WHAT THE EXERCISE ASKS: Beginning with the line where "The height and width of the screenshot is (1418, 2183)." appears, repeat every remaining line of the entries exactly, the last line included.

Collected data entries:
--*--

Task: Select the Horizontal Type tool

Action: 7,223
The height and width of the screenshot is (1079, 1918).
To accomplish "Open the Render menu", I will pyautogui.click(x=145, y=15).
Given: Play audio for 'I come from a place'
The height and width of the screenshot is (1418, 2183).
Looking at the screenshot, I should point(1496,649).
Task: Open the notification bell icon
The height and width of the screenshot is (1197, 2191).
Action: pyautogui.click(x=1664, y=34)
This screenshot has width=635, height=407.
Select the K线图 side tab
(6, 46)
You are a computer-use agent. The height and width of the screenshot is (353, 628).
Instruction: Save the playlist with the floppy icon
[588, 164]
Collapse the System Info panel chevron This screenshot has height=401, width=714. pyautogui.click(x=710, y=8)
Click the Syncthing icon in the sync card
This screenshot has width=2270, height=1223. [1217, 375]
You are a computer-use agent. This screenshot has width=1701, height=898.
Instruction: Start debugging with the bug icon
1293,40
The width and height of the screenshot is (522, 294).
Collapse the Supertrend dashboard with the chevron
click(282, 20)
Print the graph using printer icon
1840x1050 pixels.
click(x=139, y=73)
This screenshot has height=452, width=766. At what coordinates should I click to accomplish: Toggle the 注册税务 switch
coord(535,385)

--*--

ANSWER TO THIS PROBLEM:
The height and width of the screenshot is (1418, 2183).
Looking at the screenshot, I should point(1496,649).
Task: Open the notification bell icon
The height and width of the screenshot is (1197, 2191).
Action: pyautogui.click(x=1664, y=34)
This screenshot has width=635, height=407.
Select the K线图 side tab
(6, 46)
You are a computer-use agent. The height and width of the screenshot is (353, 628).
Instruction: Save the playlist with the floppy icon
[588, 164]
Collapse the System Info panel chevron This screenshot has height=401, width=714. pyautogui.click(x=710, y=8)
Click the Syncthing icon in the sync card
This screenshot has width=2270, height=1223. [1217, 375]
You are a computer-use agent. This screenshot has width=1701, height=898.
Instruction: Start debugging with the bug icon
1293,40
The width and height of the screenshot is (522, 294).
Collapse the Supertrend dashboard with the chevron
click(282, 20)
Print the graph using printer icon
1840x1050 pixels.
click(x=139, y=73)
This screenshot has height=452, width=766. At what coordinates should I click to accomplish: Toggle the 注册税务 switch
coord(535,385)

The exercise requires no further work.